WHAT YOU ARE ASKED TO DO> Report the lines of the material that carry the string "cell".

RECORD EXCERPTS>
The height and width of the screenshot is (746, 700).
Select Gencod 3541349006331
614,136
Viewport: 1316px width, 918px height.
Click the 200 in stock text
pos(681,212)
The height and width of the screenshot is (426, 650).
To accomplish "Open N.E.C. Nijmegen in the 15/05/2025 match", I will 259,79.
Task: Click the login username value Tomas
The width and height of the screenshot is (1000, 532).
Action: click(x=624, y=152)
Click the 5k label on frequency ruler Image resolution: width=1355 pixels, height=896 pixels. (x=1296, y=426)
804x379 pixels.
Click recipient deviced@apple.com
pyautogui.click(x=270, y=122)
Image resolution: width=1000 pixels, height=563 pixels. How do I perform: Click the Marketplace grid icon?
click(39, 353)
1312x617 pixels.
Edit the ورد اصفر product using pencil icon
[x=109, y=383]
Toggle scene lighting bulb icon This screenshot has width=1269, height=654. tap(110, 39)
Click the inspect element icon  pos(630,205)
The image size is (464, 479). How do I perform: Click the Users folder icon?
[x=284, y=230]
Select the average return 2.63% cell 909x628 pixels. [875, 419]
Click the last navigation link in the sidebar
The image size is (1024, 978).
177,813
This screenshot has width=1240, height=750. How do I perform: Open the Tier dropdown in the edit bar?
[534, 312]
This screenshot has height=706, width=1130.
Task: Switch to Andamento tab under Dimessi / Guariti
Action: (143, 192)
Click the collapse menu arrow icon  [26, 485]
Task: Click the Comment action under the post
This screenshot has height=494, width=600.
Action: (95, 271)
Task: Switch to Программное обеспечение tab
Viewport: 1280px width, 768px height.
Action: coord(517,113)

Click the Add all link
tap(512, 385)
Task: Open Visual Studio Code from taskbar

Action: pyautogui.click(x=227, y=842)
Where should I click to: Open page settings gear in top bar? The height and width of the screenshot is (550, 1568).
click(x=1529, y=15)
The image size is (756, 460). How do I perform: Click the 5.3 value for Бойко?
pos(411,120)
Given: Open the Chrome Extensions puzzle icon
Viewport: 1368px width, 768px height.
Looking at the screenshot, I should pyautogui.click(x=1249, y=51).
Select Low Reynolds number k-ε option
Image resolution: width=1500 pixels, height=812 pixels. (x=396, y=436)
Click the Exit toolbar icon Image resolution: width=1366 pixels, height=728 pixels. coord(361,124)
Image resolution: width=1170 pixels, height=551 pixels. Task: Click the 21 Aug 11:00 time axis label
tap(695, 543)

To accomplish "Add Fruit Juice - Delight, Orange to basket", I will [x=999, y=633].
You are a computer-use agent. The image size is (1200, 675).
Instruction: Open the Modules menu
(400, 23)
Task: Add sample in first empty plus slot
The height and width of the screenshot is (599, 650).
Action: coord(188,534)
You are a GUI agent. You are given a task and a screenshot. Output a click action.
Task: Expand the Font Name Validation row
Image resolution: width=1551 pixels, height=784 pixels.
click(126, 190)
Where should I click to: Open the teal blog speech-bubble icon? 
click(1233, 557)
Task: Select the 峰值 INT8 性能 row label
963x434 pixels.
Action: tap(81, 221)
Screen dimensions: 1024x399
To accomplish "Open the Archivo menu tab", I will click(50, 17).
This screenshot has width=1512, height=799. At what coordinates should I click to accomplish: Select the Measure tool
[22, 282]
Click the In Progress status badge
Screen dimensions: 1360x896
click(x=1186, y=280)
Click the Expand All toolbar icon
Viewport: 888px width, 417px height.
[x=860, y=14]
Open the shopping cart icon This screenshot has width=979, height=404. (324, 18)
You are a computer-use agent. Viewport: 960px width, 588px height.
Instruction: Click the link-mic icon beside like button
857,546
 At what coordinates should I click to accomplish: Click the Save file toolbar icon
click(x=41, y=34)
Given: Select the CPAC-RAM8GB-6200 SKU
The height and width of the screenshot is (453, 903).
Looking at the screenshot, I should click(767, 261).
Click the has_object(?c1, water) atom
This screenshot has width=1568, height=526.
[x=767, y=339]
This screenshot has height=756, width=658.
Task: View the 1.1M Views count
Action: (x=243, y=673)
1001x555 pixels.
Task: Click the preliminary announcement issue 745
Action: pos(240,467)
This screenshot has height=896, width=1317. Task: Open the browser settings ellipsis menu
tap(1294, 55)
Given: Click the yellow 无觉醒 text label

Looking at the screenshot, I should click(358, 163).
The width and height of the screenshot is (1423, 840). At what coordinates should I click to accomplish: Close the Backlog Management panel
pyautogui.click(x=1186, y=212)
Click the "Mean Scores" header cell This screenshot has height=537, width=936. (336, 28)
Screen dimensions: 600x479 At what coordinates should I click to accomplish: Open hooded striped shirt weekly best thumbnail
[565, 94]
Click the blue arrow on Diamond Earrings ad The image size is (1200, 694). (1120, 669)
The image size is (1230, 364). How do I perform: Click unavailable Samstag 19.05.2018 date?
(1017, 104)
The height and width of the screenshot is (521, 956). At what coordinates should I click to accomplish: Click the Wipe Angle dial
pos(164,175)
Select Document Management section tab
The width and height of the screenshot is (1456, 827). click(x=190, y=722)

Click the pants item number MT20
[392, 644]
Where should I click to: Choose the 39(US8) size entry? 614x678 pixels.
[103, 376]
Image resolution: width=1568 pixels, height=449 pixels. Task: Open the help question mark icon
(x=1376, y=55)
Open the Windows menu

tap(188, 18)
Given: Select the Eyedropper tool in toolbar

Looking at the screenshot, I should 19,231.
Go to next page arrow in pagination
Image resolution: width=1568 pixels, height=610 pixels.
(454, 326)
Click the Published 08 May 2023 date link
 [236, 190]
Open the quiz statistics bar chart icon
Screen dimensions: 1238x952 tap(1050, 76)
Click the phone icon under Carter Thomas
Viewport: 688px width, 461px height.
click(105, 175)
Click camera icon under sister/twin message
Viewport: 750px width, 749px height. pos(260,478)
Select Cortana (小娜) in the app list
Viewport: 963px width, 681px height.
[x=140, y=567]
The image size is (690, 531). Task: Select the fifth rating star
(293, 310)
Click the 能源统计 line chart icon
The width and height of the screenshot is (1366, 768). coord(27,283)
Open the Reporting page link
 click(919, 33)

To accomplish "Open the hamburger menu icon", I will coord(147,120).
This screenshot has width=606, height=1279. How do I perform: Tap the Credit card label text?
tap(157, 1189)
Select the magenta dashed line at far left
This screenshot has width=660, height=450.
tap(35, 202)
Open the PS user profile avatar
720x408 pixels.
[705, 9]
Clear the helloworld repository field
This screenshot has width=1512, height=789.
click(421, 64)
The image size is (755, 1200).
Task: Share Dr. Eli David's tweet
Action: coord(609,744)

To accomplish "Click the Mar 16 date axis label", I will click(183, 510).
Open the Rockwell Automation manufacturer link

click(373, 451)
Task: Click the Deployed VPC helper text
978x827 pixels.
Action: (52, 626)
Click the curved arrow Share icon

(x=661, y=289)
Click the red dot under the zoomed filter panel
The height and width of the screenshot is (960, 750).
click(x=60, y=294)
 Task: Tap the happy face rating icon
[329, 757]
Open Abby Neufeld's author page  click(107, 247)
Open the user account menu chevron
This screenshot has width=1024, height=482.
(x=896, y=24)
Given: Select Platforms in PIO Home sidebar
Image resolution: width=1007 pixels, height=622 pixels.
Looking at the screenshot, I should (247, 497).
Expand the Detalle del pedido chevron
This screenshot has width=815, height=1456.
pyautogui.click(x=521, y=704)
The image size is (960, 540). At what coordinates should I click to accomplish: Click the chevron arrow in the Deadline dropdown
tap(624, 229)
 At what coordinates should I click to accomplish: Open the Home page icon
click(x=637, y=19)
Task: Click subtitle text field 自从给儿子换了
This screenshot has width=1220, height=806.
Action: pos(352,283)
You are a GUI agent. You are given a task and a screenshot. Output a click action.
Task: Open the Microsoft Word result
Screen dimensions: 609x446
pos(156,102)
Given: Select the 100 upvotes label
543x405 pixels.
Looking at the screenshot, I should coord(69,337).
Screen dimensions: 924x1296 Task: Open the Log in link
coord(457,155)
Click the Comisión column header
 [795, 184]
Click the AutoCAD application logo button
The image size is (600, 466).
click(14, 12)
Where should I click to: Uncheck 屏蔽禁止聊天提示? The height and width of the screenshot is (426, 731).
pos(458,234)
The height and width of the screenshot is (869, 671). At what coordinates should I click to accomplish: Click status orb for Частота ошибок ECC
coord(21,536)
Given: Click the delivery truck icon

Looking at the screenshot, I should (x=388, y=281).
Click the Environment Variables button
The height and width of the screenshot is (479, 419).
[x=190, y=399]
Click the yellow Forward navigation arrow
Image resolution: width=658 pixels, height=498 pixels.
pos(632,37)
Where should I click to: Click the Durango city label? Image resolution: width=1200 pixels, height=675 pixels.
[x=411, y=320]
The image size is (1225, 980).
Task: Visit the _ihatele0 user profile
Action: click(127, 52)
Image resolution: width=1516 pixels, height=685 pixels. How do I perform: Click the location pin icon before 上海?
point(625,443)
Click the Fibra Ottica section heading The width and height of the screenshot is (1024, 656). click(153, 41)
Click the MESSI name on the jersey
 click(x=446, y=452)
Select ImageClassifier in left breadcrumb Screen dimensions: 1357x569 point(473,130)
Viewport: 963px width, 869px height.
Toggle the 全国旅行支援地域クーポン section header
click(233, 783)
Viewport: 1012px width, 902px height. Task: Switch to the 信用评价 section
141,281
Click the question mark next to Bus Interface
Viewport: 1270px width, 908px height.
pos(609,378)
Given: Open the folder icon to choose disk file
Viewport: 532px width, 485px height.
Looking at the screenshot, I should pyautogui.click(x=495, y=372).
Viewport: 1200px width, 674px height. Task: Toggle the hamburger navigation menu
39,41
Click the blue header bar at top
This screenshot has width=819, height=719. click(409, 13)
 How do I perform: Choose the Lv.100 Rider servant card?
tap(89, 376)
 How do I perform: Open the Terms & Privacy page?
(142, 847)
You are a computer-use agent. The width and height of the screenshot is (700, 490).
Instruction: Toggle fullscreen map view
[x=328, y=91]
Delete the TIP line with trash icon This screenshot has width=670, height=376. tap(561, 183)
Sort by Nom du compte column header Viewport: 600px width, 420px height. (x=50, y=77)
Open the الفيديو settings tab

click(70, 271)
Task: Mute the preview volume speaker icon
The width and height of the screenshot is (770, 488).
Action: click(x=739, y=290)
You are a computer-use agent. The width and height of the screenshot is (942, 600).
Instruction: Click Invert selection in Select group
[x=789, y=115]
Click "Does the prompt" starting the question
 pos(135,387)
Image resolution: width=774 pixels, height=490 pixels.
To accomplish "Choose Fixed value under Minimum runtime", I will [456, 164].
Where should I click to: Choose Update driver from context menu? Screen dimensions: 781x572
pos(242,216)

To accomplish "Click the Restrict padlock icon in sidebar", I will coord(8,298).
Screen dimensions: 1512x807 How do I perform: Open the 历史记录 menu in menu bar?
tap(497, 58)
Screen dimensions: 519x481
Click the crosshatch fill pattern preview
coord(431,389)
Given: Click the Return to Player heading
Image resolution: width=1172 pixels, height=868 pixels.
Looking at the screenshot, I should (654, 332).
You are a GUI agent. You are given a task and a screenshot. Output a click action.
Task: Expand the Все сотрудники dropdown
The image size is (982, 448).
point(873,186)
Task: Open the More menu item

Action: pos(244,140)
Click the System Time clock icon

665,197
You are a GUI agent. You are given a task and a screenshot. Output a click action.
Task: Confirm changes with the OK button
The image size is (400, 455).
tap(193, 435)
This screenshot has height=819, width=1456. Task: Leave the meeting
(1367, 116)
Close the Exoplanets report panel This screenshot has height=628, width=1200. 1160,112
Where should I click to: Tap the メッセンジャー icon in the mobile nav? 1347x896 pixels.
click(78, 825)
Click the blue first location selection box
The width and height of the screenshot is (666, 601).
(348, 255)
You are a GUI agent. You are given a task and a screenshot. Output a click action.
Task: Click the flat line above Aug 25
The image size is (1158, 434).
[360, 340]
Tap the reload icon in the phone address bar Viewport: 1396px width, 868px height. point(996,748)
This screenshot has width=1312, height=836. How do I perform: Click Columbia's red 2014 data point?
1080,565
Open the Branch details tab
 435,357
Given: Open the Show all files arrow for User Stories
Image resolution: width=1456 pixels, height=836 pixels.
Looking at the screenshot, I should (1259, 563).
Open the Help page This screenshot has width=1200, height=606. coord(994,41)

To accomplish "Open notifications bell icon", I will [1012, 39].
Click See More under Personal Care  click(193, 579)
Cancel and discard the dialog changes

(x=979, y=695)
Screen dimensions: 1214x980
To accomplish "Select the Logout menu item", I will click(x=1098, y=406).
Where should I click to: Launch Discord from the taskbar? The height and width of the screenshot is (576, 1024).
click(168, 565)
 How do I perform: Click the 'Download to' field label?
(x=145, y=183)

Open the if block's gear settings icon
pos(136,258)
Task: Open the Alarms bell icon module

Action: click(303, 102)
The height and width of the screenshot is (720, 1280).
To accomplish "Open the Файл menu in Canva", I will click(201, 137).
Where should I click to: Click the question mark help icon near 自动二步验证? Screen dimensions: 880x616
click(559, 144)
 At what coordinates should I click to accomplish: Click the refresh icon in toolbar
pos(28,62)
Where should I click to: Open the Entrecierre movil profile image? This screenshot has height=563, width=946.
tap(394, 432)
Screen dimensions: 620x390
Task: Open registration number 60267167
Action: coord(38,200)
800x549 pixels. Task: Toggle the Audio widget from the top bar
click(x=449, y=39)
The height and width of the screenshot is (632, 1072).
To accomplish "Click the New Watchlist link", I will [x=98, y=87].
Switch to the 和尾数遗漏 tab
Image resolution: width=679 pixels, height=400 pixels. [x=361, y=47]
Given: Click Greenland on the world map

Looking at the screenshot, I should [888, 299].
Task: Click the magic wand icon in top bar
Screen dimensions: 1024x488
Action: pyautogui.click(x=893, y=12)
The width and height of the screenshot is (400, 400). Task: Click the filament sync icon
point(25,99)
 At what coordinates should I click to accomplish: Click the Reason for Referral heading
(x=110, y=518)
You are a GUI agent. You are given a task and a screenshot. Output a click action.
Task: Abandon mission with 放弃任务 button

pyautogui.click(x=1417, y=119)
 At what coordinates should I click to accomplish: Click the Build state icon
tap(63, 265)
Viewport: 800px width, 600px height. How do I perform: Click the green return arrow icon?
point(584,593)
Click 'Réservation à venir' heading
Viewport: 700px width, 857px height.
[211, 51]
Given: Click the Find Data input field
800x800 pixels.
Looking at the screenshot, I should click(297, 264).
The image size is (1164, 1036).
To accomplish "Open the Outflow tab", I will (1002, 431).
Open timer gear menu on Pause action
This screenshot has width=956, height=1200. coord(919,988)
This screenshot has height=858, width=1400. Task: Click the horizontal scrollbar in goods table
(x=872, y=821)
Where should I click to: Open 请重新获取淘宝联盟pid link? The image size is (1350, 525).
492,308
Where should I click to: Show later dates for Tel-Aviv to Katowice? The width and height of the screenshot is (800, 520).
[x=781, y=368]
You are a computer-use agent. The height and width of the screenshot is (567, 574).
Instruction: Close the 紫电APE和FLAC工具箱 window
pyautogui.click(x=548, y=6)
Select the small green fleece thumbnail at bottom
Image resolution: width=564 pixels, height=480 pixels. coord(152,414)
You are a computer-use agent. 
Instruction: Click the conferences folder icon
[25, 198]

THE ANSWER>
Select the average return 2.63% cell 909x628 pixels. [875, 419]
Click the "Mean Scores" header cell This screenshot has height=537, width=936. (336, 28)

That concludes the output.